To understand the streamer perspective, Twitter consistently runs research on streaming behaviors, content preferences, timeline conversation and more. Because there's a never-ending amount of information available about streaming services, we want to help break down the highlights so studios have easy access to what's going on behind the scenes and what audiences actually care about.
Globally, viewers turn to streaming services mainly to watch new original content, with catalog content trailing closely behind in popularity.¹ And our research shows studios matching the trend, as an increasing number of platforms take back the rights to stream their classics while simultaneously ramping up new original content. While sports programming and adaptations are less popular, they’re still strong streaming drivers. Therefore it comes as no surprise that the type of content available on a platform plays a significant role in how consumers weigh in on what services they subscribe to … or not.

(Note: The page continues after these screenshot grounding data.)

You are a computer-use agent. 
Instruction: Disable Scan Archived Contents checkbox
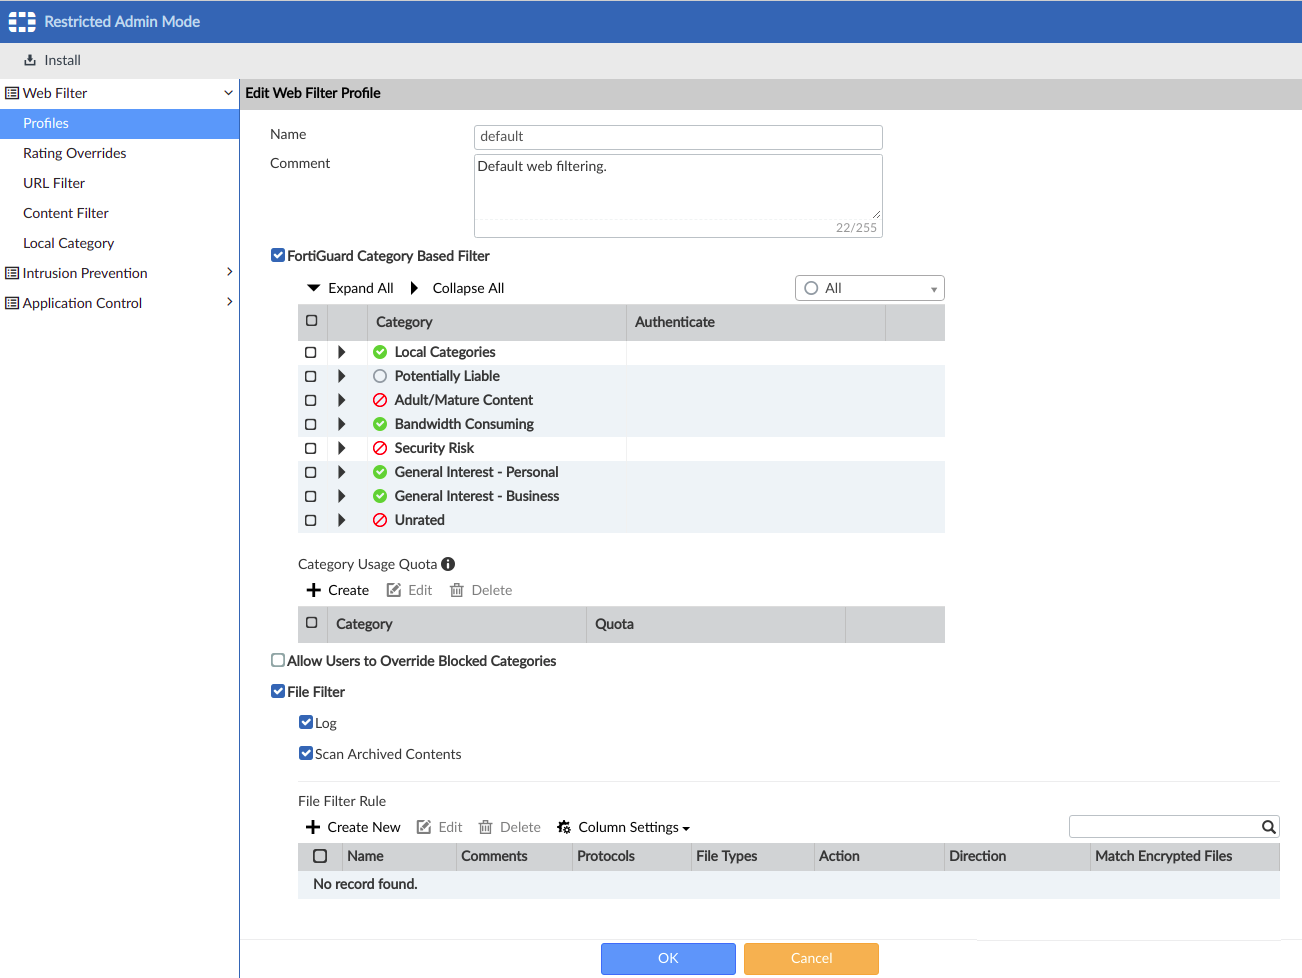point(306,754)
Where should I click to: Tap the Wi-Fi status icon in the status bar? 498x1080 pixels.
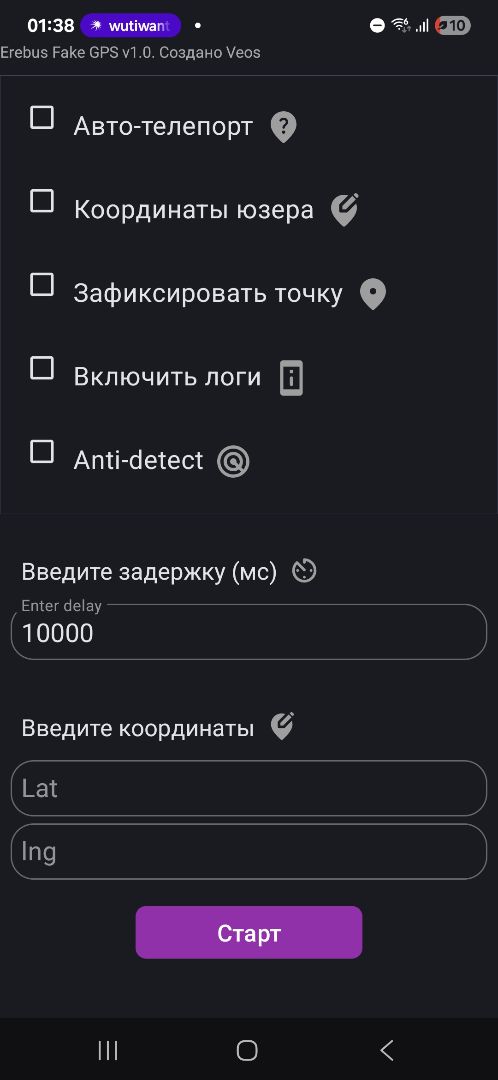400,26
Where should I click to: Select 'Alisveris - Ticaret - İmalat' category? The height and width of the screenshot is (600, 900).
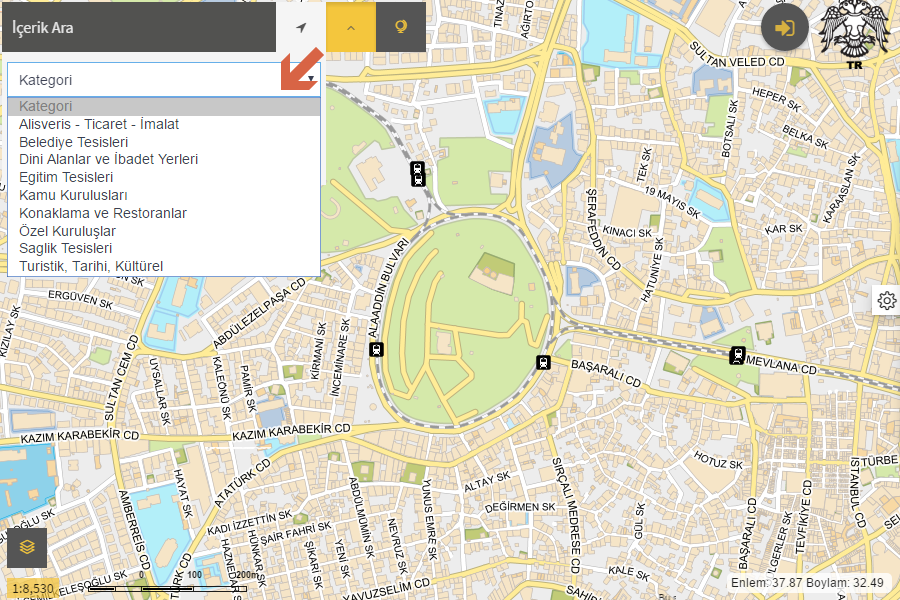pyautogui.click(x=99, y=124)
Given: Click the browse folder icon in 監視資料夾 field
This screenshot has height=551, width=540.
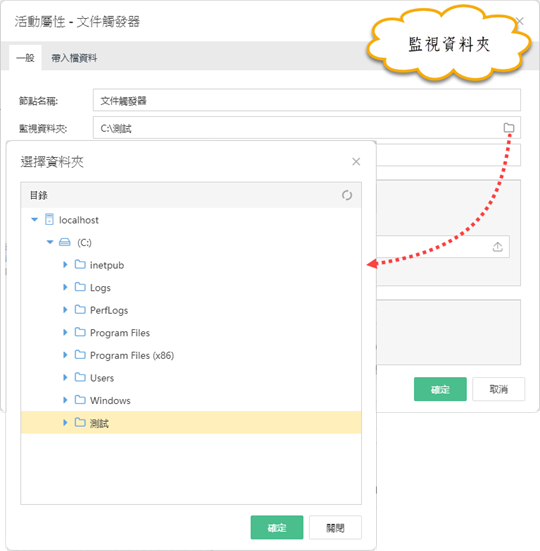Looking at the screenshot, I should point(508,128).
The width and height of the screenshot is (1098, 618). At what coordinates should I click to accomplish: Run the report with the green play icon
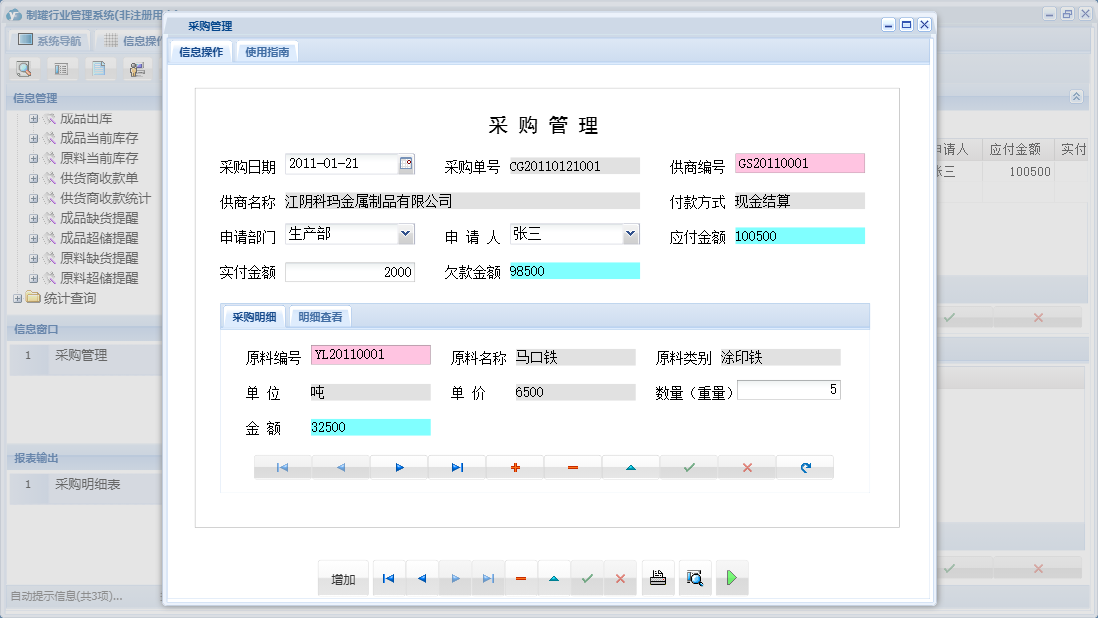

Which streaming services do you subscribe to? I'm just curious. It's getting so nuts with so many good shows on all these different platforms...You could end up spending a lot of money. I have Netflix, Hulu, Prime, & Starz atm— Kate (@MsInmadcity) June 9, 2021
Studios looking to find success in a thriving market of established and upcoming streaming services will need to take the time to expand the reach of their exclusive content and uniquely engage with audiences. Here are trends and opportunities we’re seeing in the industry, and how studios can achieve success by converting streamers into fans.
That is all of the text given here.